REQUIREMENT:
Can you set down the entries below word for word, starting at the line that contains "You are a computer-use agent." and going through the end of the entries, with both ends included and the pictures left out?

[Collection entries]

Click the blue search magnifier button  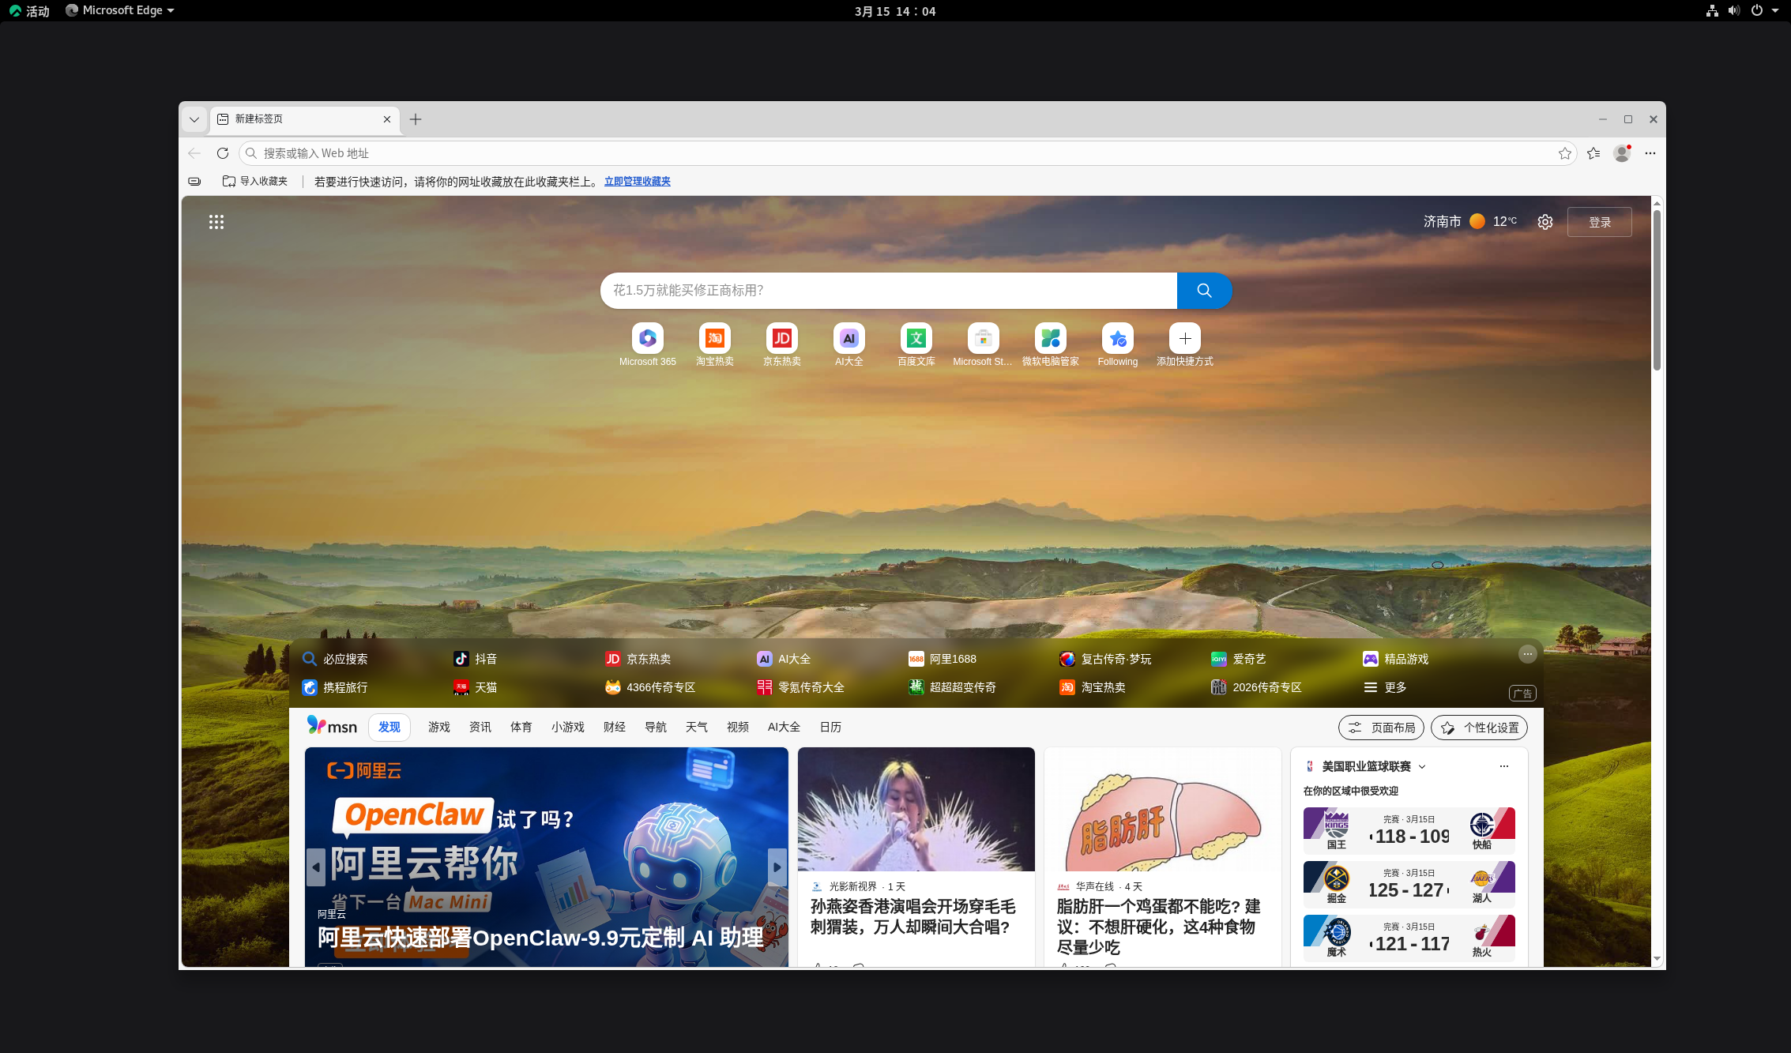(1204, 291)
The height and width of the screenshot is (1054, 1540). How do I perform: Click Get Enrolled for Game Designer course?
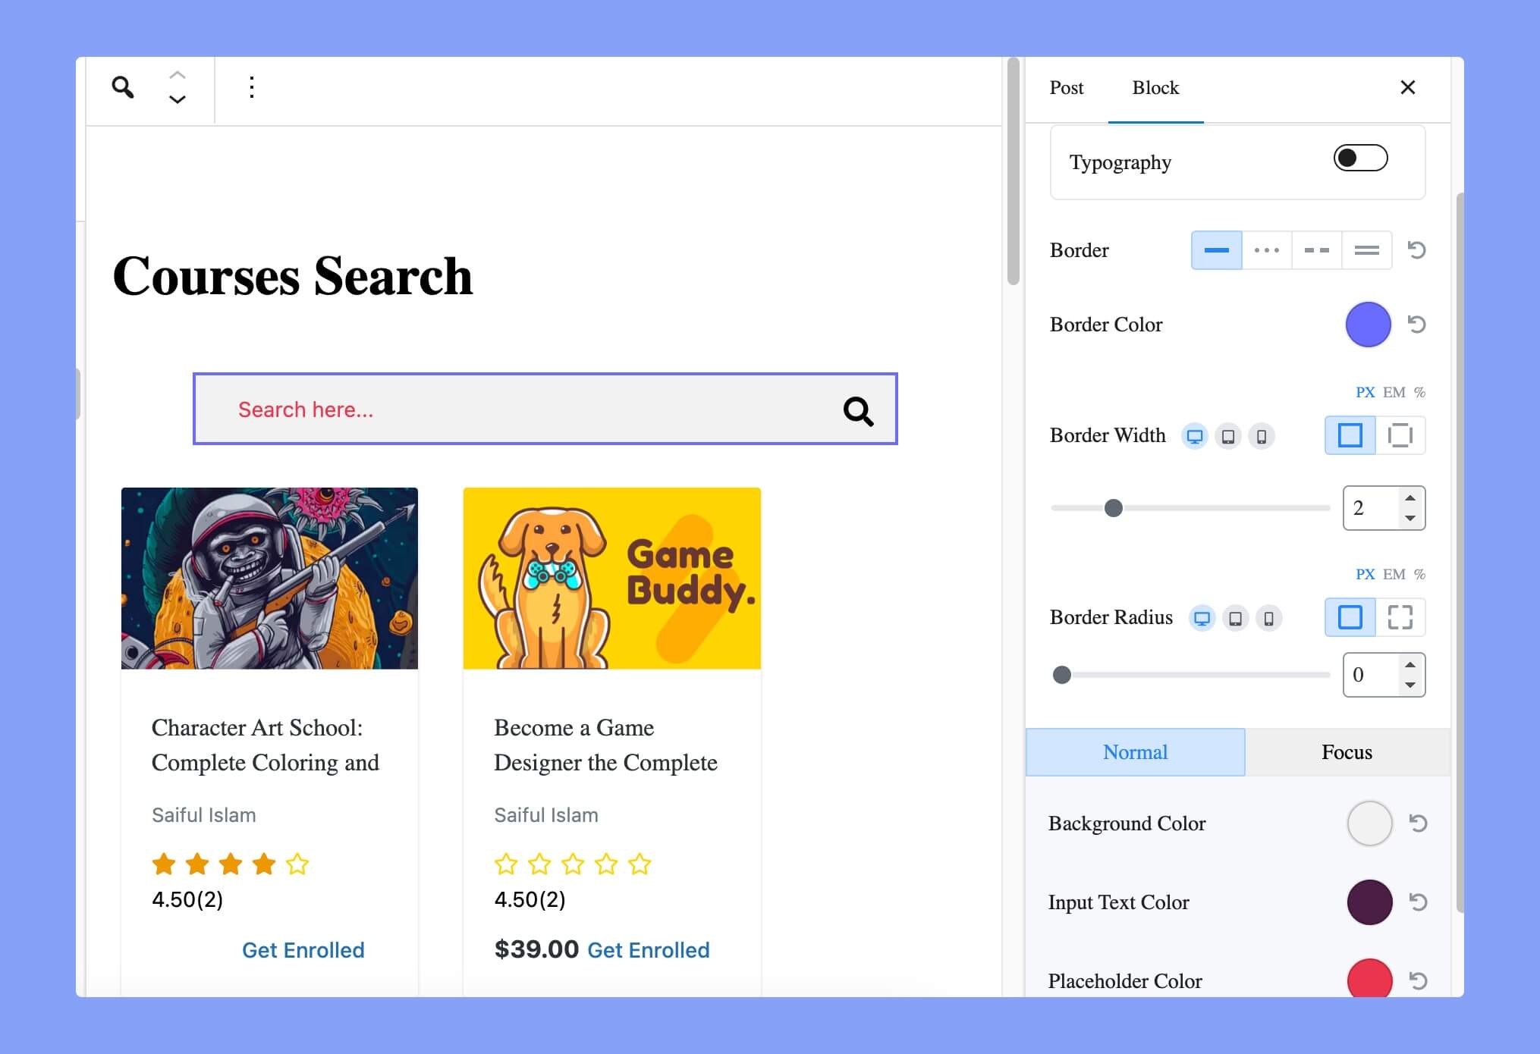(649, 950)
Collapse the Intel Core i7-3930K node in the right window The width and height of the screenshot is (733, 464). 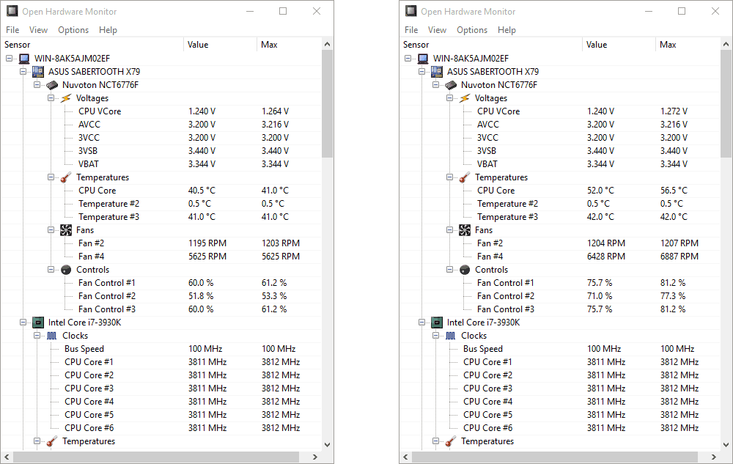coord(421,323)
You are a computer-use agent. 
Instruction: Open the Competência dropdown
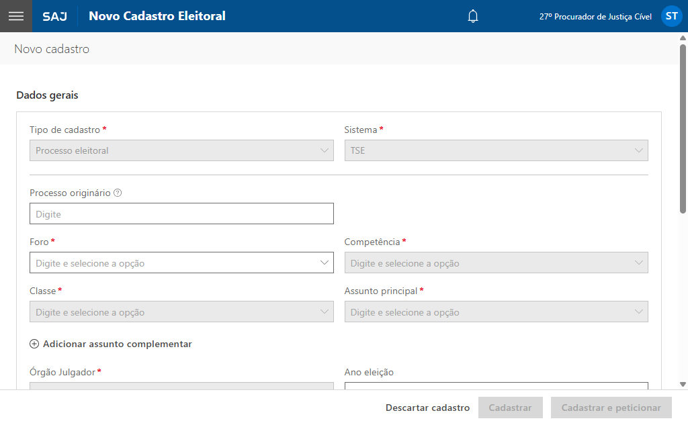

SOLUTION TO THIS EXERCISE:
You are a computer-use agent. 
Instruction: Open the Competência dropdown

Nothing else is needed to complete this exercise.